Injuries or diseases of nerves in the central nervous system result in lifelong disabilities, such as paraplegia caused by a damage to the spinal cord or blindness following the injury of the optic nerve. “Nerve regeneration therapies for clinical applications are not available yet,” points out Dietmar Fischer. This is because nerve fibres – so-called axons – either don’t produce any proteins that are essential for their regeneration at all, or they don’t produce enough of them. “If we identified such proteins and triggered their production using gene therapy, we’d have novel, applicable methods for nerve regeneration at our disposal,” says Fischer.
His team took a step towards this goal as they discovered that the muscle LIM protein (MLP), which plays a crucial role in, for example, the heart, is also produced in the nerve cells of the central nervous system under certain conditions.
MLP stabilises structures in growth cones
The scientists demonstrated that the production of MLP in neurons is induced if they had been artificially stimulated to grow nerve fibres. In the process, the protein gathered in the tips of the regrowing fibres where it stabilised the structures in so-called growth cones that play an essential role in regeneration. This was the first evidence that MLP has a physiological role in other tissues than muscle.
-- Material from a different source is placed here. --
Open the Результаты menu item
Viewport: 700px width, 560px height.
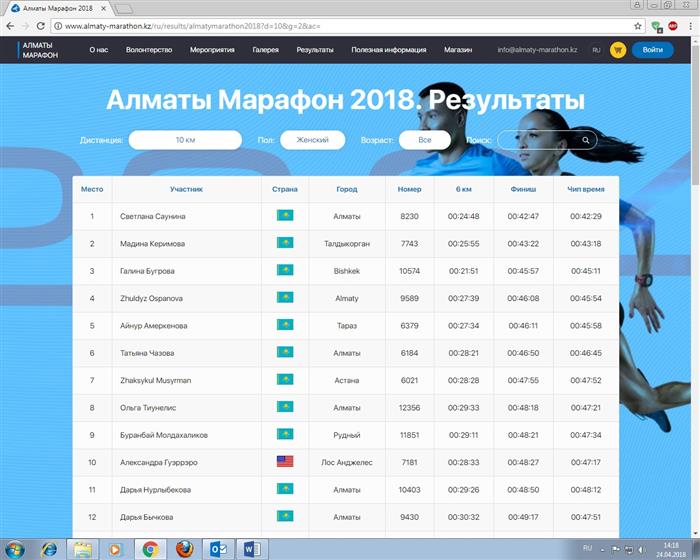point(315,49)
If the researchers blocked the protein’s function or suppressed its production, the nerve cells’ ability to grow axons was significantly reduced. If, conversely, the researchers deployed gene therapy to cause damaged nerve cells to produce MLP, the respective axons showed a significant increase of their regenerative ability. In animals, axon growth in the injured optic nerve was thus considerably boosted when compared to animals that didn’t undergo the therapy.
“At the Department for Cell Physiology, we will continue to study if similar methods may promote the regeneration in other regions of an injured brain or spinal cord resp. after a stroke,” concludes Fischer.